Sortie au CRRL à Thouars publié le 18/06/2026

Les élèves de terminale HGGSP et de l’option DGEMC (droit et grands enjeux du monde contemporain) se sont rendus lundi 4 mai au CRRL (centre régional résistance et liberté) à Thouars. Le groupe était constitué de 24 élèves accompagnés de Mme Grimault et de M Durand Loliero, professeurs d’histoire-géographie. La journée a commencé par l’exposition temporaire consacrée à Madeleine Riffaud, résistante au parcours hors norme, jalonné de nombreux combats pour les femmes et la décolonisation.

La matinée s’est poursuivie avec un travail d’archives permettant de retracer le parcours de vie d’une dizaine de tziganes qui ont transité par le centre d’internement de Montreuil Bellay. Ce fût l’occasion pour eux de se confronter au travail de l’historien qui s’appuie sur des archives et donc des preuves.

La météo maussade ne nous a pas permis de profiter du square du cinéma pour le pique-nique. Le CRRL nous a gentiment mis à disposition une salle car il pleuvait.
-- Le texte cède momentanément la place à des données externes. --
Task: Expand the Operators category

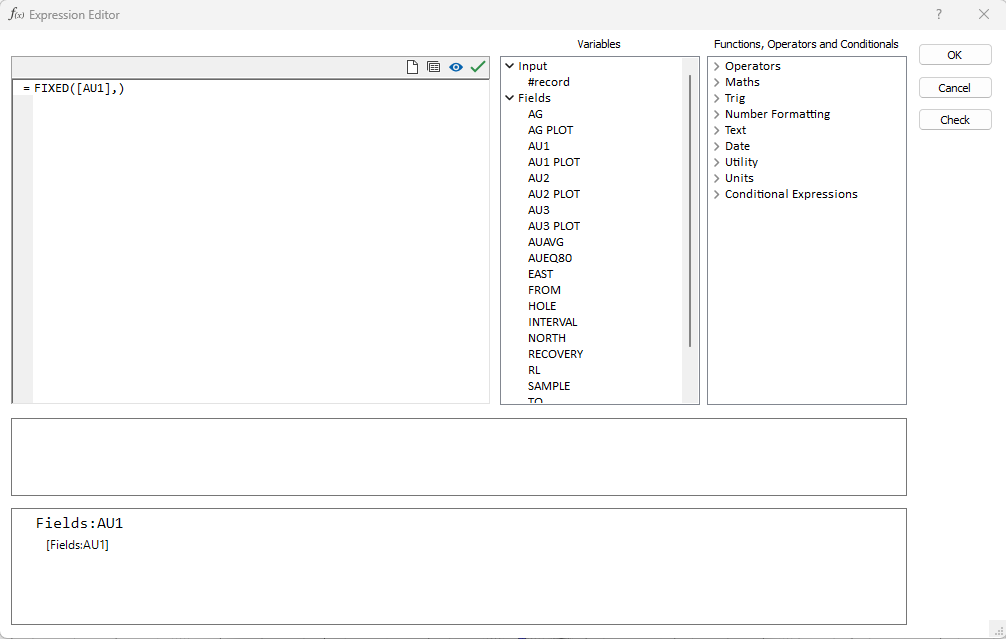Action: point(716,66)
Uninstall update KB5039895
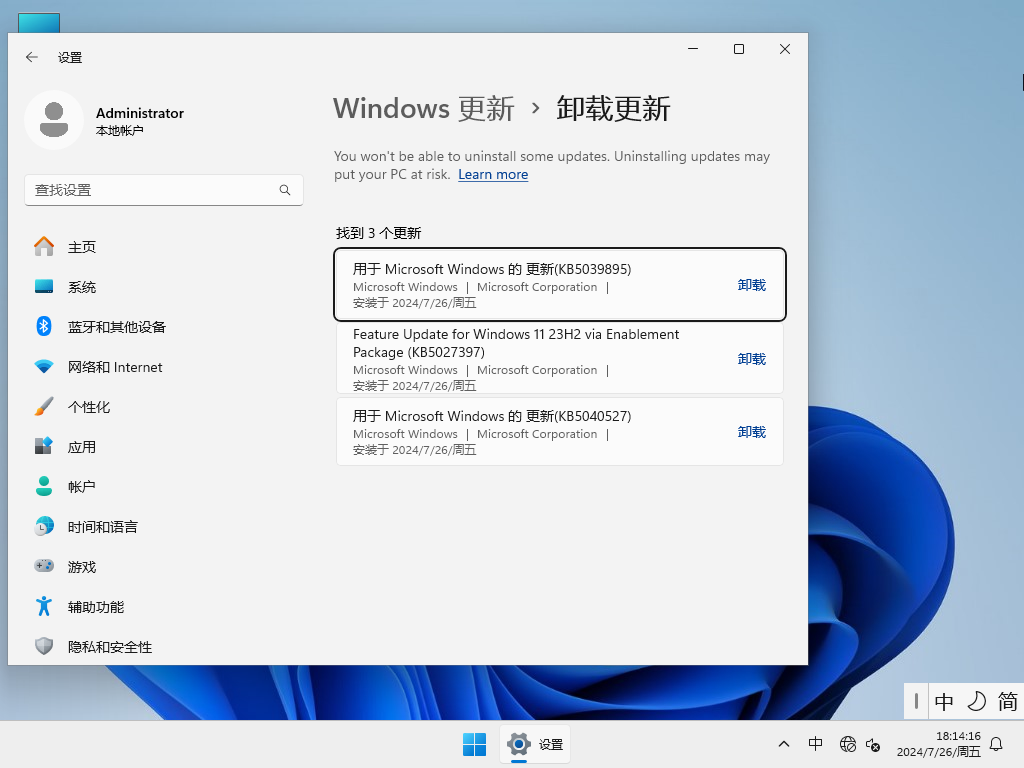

En début d’après-midi, les élèves ont aussi bénéficié de la visite de l’exposition permanente avec un questionnaire consacré à la résistance.
Vers 14h30, nous nous sommes rendus à Montreuil Bellay sur le lieu du camp d’internement. Long d’un km, il ne reste aujourd’hui que quelques vestiges. Néanmoins, en 2016, François Hollande lors de sa venue pour l’inauguration du mémorial reconnaît la responsabilité de la France dans l’internement des tsiganes. Le mémorial est composé de différents éléments, les colonnes en argile où le nom des familles est gravé à l’intérieur, un oeil avec un poème tzigane. Elise Lelièvre du CRRL nous a fait cette visite commentée. D’habitude, elle est accompagnée de Jean dont une partie de la famille a été internée pendant la guerre. Cette fois, il n’a pas pu nous suivre. La pluie l’a sans doute découragé étant un grand âge. Ce camp a été ouvert sur décision de l’Etat français en 1940. Il devait recevoir les « individus sans domicile fixe, nomades et forains, ayant le type romani »

Cette journée a donc été l’occasion de prendre conscience du travail de l’historien mais aussi du devoir de mémoire pour ne plus jamais revivre cela.